Today is my mother's birthday. I can't bring to mind a single one of her birthdays while I was at home, not one. Only after moving out, calling home to wish her a happy birthday, she and Dad would have gone out for dinner, or, often enough, postponed until she felt well enough.
For our birthdays, Mom made cheesecake, baked, sour cream icing and blueberries in a glaze. Sweetened with honey instead of sugar. Bricks of cream cheese, cold from the refrigerator, softened an hour or so on the counter, it seemed to take hours more wearing it down with the wooden spoon, mixing in the honey. We crushed graham crackers in a bag, rolling pin over and over. Butter melted on the stove, fingers blending warm butter into cracker crumbs.
I remember her hand over mine, pressing the crust into the bottom of the springform pan.

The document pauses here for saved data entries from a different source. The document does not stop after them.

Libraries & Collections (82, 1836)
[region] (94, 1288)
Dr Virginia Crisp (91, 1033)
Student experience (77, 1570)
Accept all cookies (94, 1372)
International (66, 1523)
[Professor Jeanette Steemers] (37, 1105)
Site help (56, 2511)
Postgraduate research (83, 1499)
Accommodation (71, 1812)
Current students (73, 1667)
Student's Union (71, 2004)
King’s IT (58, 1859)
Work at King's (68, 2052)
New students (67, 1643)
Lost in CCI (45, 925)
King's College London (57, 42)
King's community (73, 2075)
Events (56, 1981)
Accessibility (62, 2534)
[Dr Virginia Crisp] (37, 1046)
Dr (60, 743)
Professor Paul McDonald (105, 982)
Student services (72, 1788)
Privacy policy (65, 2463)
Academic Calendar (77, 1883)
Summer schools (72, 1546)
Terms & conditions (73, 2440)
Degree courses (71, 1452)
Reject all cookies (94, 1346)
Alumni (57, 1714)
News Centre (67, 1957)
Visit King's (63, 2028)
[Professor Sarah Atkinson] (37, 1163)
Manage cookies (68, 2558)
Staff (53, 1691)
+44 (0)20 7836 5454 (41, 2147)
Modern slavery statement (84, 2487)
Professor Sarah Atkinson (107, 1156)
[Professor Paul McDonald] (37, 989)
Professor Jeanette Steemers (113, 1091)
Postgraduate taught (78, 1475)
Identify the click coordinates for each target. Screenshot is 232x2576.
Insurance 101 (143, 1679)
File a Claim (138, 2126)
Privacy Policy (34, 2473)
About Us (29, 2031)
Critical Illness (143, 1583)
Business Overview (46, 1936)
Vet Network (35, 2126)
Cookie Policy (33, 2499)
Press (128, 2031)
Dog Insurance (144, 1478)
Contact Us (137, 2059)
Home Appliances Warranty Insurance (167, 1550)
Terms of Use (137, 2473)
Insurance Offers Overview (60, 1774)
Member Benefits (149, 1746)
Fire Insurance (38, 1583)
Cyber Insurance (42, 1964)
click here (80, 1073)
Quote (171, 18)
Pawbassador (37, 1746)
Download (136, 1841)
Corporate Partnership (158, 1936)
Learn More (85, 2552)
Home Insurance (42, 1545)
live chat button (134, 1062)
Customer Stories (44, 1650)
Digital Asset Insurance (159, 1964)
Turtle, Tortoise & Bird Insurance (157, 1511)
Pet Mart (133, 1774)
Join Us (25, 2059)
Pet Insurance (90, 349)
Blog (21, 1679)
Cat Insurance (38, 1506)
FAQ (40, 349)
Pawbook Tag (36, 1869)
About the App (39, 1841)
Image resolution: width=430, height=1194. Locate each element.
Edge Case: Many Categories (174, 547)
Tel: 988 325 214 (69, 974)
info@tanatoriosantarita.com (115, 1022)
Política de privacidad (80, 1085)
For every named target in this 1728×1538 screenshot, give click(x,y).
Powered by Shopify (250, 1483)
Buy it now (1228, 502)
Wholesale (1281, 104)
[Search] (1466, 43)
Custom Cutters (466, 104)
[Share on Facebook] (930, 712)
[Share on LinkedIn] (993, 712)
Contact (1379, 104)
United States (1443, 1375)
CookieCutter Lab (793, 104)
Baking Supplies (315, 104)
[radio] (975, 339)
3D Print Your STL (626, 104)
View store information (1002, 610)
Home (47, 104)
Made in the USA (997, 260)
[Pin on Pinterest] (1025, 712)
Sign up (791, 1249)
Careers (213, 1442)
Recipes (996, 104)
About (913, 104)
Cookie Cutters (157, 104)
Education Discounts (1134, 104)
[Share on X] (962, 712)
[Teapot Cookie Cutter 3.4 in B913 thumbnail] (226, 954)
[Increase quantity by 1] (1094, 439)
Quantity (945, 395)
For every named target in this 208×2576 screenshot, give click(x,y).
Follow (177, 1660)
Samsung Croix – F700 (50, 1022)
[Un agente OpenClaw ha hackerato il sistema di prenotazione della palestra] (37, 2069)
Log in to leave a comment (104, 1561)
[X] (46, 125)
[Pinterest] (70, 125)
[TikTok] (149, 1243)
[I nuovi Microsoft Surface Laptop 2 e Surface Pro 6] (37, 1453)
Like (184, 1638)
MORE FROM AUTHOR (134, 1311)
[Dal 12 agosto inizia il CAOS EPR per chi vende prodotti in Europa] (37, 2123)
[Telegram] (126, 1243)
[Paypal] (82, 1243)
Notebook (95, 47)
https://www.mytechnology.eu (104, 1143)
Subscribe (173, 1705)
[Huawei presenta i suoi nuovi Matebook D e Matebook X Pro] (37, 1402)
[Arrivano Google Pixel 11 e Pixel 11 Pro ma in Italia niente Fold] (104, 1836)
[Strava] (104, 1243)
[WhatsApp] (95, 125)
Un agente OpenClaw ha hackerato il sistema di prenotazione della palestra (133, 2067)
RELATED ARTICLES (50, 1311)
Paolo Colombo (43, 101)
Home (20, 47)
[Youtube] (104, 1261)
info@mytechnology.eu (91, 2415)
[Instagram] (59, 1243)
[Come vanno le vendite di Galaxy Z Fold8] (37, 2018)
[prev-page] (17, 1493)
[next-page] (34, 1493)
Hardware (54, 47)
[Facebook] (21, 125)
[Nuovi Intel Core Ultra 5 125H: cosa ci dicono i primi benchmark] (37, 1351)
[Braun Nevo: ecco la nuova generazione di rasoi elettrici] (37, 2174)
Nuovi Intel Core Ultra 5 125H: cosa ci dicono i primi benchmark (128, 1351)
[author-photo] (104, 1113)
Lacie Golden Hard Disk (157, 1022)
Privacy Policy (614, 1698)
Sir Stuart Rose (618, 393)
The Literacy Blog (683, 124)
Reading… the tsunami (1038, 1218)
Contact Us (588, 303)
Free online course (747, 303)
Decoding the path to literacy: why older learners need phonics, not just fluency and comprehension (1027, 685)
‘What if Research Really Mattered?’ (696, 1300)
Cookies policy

Strawberries or mandarin oranges ringing the top, blueberries in the center.
A small piece would leave us sleepy in the living room, bellies round, my brothers' legs stretched out, crossed at the ankles, conversation turning lazy, hands behind our heads, laughing.
Often enough, Mom would already be in bed, energy enough to make the cake, but running out, like a car low on gas, her smile wearing down, by dinner shrunk back to the bedroom, Dad fixing a plate to take in, how many birthdays when she couldn't hold it up long enough to have a piece of her own, a sliver maybe the next day from the fridge.
She was sick so long, ever since I can remember, we thought she'd outlive us all.